Set down without change every line from the line that contains "You are a computer-use" through the end of the listing, and only those lines. No pictures.
---- Dataset records
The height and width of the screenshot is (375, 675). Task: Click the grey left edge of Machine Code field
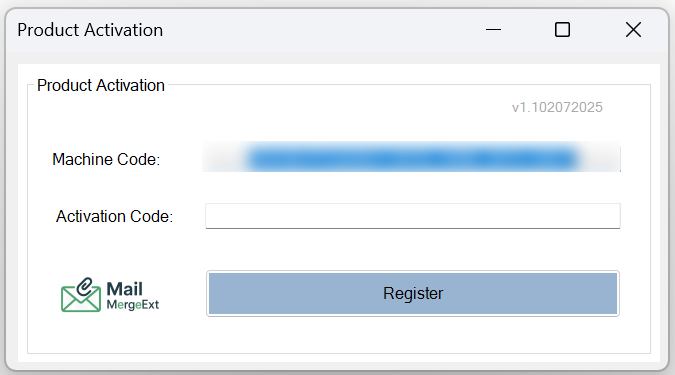222,158
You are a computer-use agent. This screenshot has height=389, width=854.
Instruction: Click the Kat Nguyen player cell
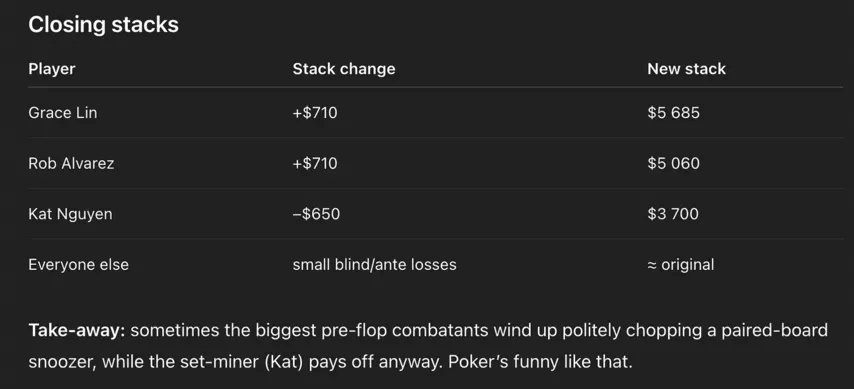point(70,214)
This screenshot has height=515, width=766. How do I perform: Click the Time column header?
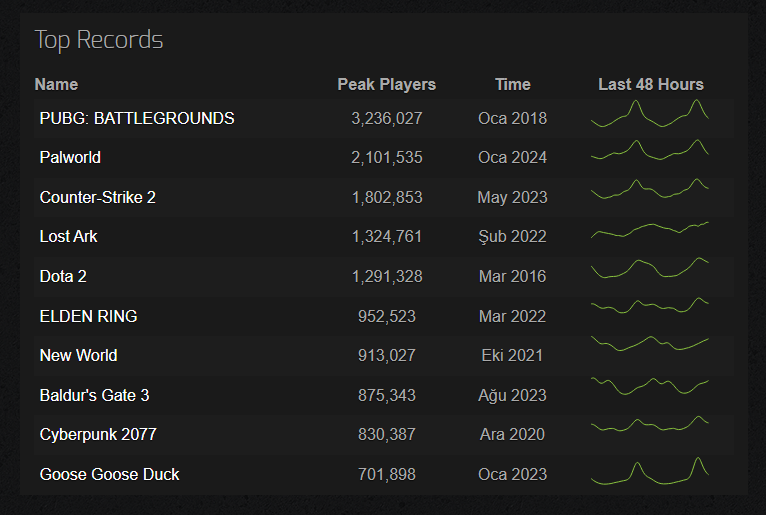512,85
--------
(Final answer)
You are a computer-use agent. This screenshot has height=389, width=854.
Instruction: Click the Kat Nguyen player cell
point(70,214)
This screenshot has height=515, width=766. How do I perform: Click the Time column header?
512,85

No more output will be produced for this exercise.